/model_serving

A new repository for model serving examples using Docker, Git HOOKS, Celery and Flask

Primary LanguagePython

The assignment covers the following two topics:

  1. Dynamic contextualization and model serving in a scalable production environment
  2. Reliable continuous integration and development process

Important:

  1. It is expected that students have finished the prelab of the distributed e-infrastructures part.

  2. Please terminate VMs once you finish the task.

  3. The tasks and the configurations are designed for the Ubuntu 20.04 with small or medium VM flavour.  

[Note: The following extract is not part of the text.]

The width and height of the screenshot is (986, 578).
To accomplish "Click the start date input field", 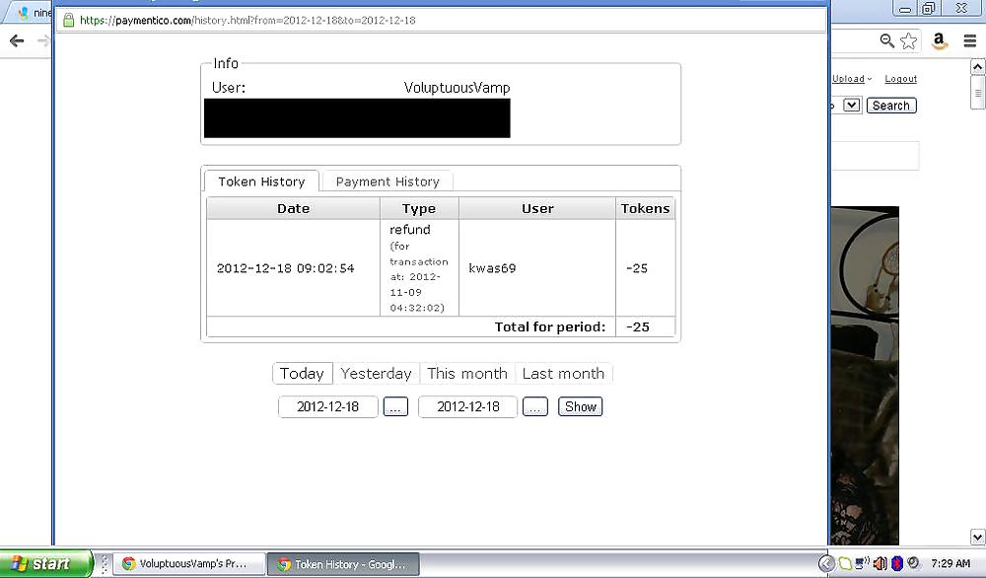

  4. We will use SNIC Science Cloud (SSC) for all the tasks. In case you want to learn more about SSC visit the website  http://cloud.snic.se

  5. We recommend you to create a VM in SSC and execute all the tasks on that virtual machine. You can run the tasks on your laptops but it may break your local working environment.

  6. For all the tasks, clone the repository:

https://github.com/sztoor/model_serving.git

The code for tasks is available in the "model_serving" directory.

 - model_serving
   -- Single_server_without_docker
   -- Single_server_with_docker
   -- CI_CD
   -- OpenStack-Client

Dynamic contextualization

Dynamic contextualization is a process of preparing a customized computing environment at runtime. The process ranging from creating/defining user roles and permissions to updating/installing different packages and initiating services.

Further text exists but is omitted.